Ich möchte Ihnen heute Frau Sabine vorstellen. Frau Sabine ist in Wien geboren und hat mehr als 40 Jahre in der Stadt gearbeitet, Steuern gezahlt, Abgaben geleistet. Sie kann sich noch an eine Zeit erinnern, da konnte sie mit 1000 Schilling eine Familie eine Woche lang ernähren – Mann, zwei Kinder, Hund. Gemeinsam lebten sie in einer Wohnung in Liesing, und in der Pension, Frau Sabine ist heute zart über 70, keimte in ihr der Wunsch nach einem kleinen Haus mit Garten auf. Ein eigenes Stück Land, das nicht die Stadtgärtner der MA 42 kultivieren, sondern die eigenen Hände.

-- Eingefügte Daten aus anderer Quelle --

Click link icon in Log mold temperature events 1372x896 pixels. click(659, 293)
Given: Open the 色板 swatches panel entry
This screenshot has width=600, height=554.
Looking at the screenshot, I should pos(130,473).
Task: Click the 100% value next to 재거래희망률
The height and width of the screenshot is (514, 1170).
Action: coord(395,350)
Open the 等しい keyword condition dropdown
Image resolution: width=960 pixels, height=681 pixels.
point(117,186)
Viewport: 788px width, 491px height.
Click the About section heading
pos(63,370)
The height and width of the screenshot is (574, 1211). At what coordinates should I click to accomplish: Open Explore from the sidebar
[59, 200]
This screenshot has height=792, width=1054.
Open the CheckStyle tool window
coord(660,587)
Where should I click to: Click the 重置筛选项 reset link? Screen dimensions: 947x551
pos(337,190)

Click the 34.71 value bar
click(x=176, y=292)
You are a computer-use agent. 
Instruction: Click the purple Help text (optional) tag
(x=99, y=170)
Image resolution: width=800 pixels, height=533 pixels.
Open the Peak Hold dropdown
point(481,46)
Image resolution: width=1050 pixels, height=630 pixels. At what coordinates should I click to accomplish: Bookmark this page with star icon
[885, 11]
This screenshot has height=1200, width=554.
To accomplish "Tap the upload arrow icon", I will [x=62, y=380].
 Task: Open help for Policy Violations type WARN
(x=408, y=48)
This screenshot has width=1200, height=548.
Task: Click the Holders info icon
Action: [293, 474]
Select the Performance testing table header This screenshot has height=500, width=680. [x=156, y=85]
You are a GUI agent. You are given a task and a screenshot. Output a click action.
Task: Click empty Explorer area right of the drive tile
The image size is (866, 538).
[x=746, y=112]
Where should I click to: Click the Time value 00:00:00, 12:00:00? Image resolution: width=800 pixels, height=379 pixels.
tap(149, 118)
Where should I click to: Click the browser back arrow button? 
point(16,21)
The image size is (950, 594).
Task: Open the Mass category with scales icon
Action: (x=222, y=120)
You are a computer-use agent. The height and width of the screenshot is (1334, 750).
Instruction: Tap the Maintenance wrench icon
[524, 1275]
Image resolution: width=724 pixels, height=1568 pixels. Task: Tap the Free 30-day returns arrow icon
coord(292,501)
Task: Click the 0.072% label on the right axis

Gemeinsam mit ihrer Mutter, heute zart über 90, kaufte sie sich ein Haus in Niederösterreich, gleich ums Eck von Wien. Die Mutter von Frau Sabine hackelte sich vor ihrem Ruhestand in einer Fabrik an Bilderrahmen jahrzehntelang die Finger blutig.
Zwei Leben lang gespart auf ein kleines Glück. Zwei Leben lang in Wien eingezahlt in den berühmten Topf, in den heute Menschen hineingreifen, die Österreich vor ihrer Flucht nicht einmal auf einer Landkarte gefunden hätten.
Wenn Frau Sabine und ihre Mutter krank werden und in Wien einen Routine-Eingriff benötigen, kann sie das Spital wieder nach Hause schicken. Frau Sabine und ihre Mutter sind für Politiker Gastpatienten. Sie werden nicht versorgt.
Gastpatient. Ich weiß nicht, wie es Ihnen geht, aber ich bekomme bei dem Wort Brechreiz. Kein in Österreich geborener Österreicher ist in Österreich zu Gast. Keiner!